The input Start Marker
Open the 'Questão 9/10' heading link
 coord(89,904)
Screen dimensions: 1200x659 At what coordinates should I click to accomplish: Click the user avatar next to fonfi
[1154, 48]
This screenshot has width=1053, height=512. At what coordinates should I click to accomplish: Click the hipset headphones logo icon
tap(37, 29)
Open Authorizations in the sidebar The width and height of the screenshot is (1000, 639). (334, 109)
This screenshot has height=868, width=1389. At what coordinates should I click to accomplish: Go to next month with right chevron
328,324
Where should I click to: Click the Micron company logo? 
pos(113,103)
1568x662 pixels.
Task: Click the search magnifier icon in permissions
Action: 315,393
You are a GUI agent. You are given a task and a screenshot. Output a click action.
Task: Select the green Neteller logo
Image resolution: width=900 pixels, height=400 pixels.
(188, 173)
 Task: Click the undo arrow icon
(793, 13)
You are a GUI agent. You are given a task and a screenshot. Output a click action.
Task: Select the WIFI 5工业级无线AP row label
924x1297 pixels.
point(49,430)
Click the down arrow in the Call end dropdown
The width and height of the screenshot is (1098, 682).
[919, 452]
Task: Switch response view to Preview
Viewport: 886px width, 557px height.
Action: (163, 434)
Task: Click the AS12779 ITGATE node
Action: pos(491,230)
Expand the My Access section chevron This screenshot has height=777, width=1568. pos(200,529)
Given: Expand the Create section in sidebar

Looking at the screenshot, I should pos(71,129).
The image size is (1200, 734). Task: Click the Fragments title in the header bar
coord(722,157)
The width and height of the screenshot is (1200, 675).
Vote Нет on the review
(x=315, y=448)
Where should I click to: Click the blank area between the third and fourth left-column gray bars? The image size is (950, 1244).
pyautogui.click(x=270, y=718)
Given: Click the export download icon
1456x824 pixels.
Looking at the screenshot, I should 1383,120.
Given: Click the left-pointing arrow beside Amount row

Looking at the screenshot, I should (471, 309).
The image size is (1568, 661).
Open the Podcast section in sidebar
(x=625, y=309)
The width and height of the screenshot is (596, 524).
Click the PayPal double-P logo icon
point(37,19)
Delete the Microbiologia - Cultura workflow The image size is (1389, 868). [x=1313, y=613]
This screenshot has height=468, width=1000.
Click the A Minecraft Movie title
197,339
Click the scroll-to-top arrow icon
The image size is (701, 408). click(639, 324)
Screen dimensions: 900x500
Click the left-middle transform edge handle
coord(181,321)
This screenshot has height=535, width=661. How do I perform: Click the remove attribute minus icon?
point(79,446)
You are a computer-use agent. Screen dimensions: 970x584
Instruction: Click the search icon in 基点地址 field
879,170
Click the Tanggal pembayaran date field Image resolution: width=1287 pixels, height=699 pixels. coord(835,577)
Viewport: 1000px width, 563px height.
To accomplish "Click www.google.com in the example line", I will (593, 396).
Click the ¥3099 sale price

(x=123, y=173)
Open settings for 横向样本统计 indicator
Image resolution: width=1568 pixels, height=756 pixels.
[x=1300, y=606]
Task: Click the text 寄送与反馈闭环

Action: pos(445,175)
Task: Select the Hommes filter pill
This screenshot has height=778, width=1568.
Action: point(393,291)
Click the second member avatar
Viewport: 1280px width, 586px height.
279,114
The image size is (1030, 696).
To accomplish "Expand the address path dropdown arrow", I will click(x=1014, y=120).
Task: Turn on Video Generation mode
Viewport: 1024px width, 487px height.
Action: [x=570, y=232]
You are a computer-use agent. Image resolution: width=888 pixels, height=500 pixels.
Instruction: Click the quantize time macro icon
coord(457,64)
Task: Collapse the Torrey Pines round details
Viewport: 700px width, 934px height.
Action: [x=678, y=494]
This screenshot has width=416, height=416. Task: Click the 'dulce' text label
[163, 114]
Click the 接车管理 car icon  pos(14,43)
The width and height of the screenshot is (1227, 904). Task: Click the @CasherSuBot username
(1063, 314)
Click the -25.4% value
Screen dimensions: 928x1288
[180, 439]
The input End Marker
Task: Above are the records; copy every line in them that holds the word "computer".

Reply:
You are a computer-use agent. Screen dimensions: 970x584
You are a computer-use agent. Image resolution: width=888 pixels, height=500 pixels.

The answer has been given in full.